In May 2022, Republicans doubled Democrats in voter registration
by Megan Barth, The Nevada Globe, June 2, 2022
According to data from the Nevada Secretary of State’s office, predictions of a red wave in Nevada are bolstered by the latest voter registration numbers. As tweeted by Interactive Polls, the trend is stark. Adding to the Democratic dread is the increase in over 95,000 Independents to the voter rolls and, according to Civiqs, only 31% of Nevada independents approve of President Biden’s job performance.
On trend, from March to May 2022, nearly four times as many Democrats switched to the GOP.
Nevada Voter Registration: more Dems switching to GOP
Dems switched to GOP: 2,331
GOP to Dem: 665
Dem to indie: 2,431
Indie to Dem: 3,395
Indie to GOP: 5,016
NV Voter Reg Advantage:
Nov 2020: Dem +87,416
June 1, 2022: Dem +58,902
The Nevada Independent’s John Ralston laments:
Sure, Dems, they are relatively small numbers, but the trend is inexorable. If it’s a mass switching to muck around in GOP primaries, kudos for your discipline. But I don’t think so.

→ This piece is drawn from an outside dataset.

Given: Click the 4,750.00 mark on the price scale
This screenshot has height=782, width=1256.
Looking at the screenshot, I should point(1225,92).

Combine this trend with the Repubs doubling the Dems in voter registration in May, which never happens, and the Dem statewide lead about to drop below 3 percent (this is unprecedented since…the Reagan Era?), and all of the signs are red wavy.
Recently, the Cook Political Report has shifted three out of four congressional races from “Lean Democrat” to “Toss Up.” CNN, MSNBC and Democratic news outlets have highlighted the mass migration from the Democratic party by Latinos who are fleeing to the GOP.

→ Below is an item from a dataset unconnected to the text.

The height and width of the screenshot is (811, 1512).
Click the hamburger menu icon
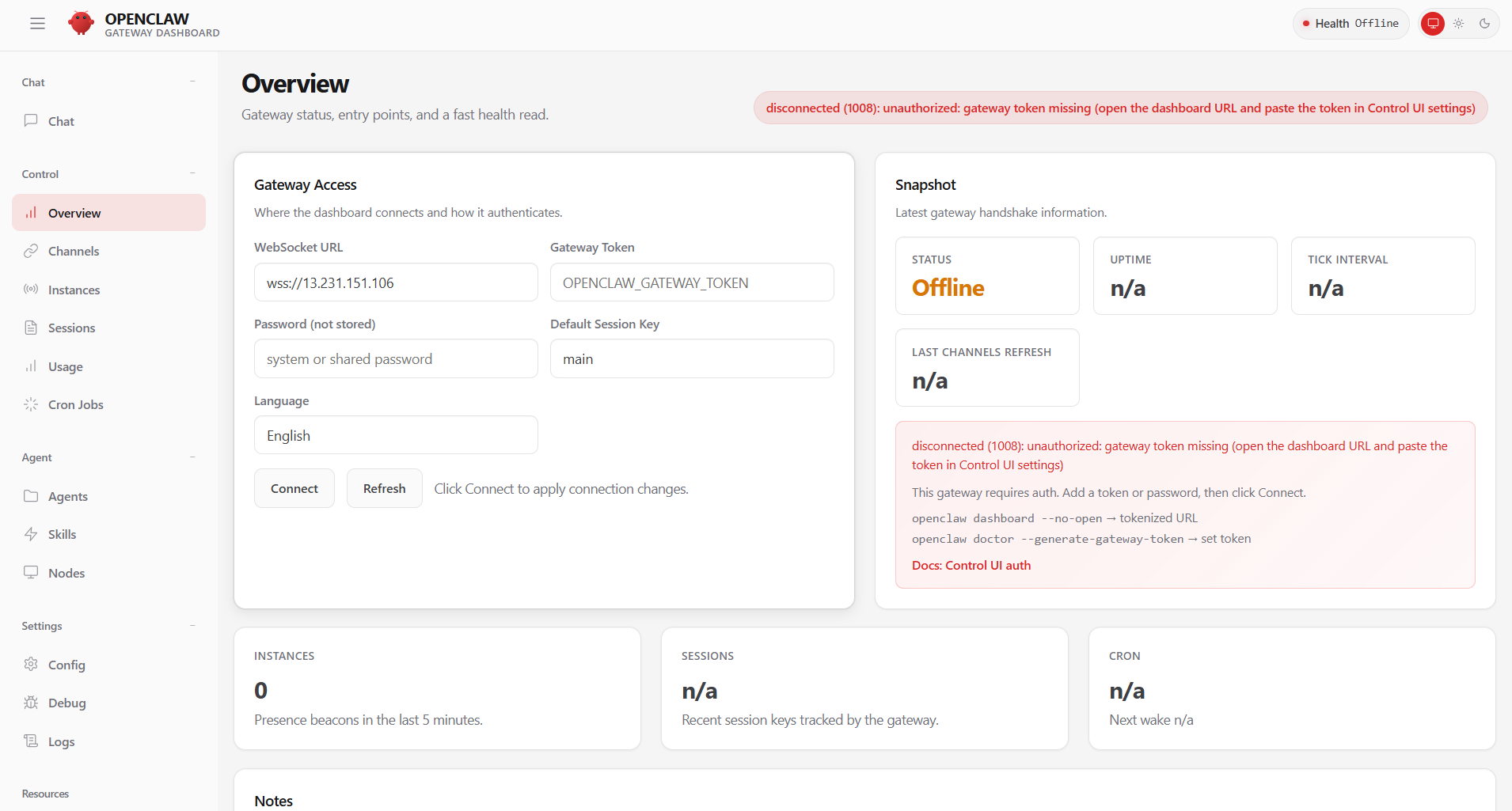[x=37, y=24]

Historically, Nevada is a swing state—but not by double digit numbers. As Ralston points out, the Democratic lead has been winnowed to less than three percent. It is no wonder that Nevada has been deemed as the “epicenter of the midterms” by National Journal columnist Josh Kraushaar.

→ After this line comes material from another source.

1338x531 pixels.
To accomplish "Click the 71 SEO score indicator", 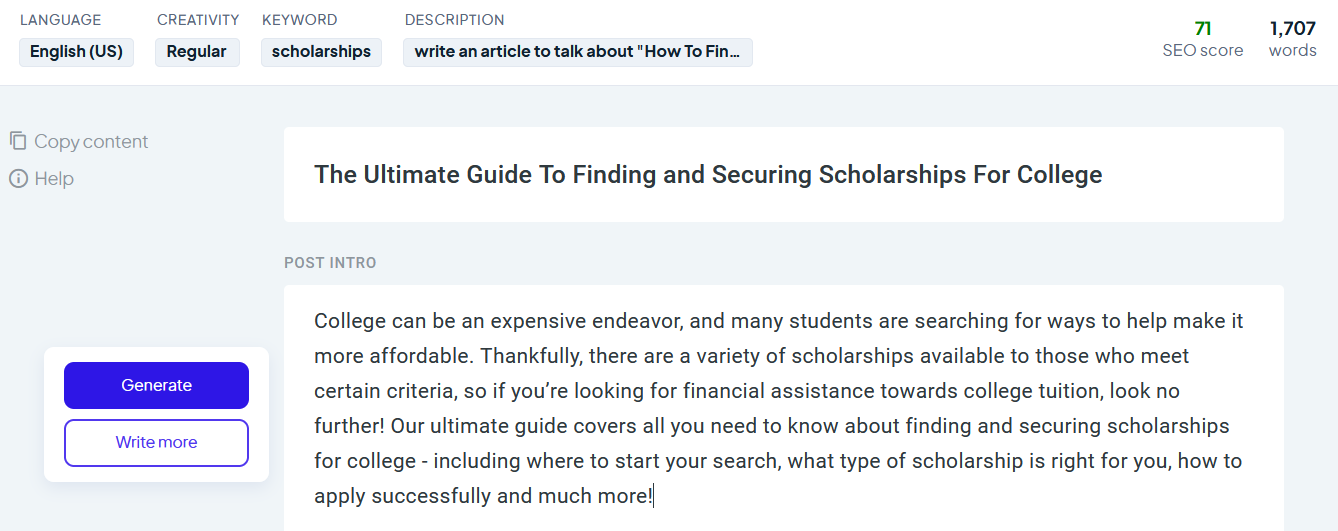I will click(1203, 28).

Nevada is shaping up to be the political epicenter of this year’s midterms, with the battleground state hosting a competitive governor’s race and majority-making Senate contest, while three of the state’s four House seats are likely to be among the most closely watched races on the congressional landscape.
Nevada features two of the most consequential constituencies who have been drifting away from the Democratic Party in recent years: working-class voters and Hispanics. Seen in this light, the state provides an early stress test of the party’s ability to broaden its appeal beyond its progressive base. It also tests Republicans’ ability to nominate mainstream candidates who can win over a diverse electorate, an issue that has dogged the party in the state for over a decade.
Confirmed by voter registration records, the diverse electorate in Nevada is growing as inflation hits Nevada households the hardest. Yet in spite of voter flight and crashing poll numbers, Democratic incumbents employ fearful rhetoric related to topics of climate change, abortion and gun control, which, according to the latest Gallup poll, trail economic concerns by double-digit margins.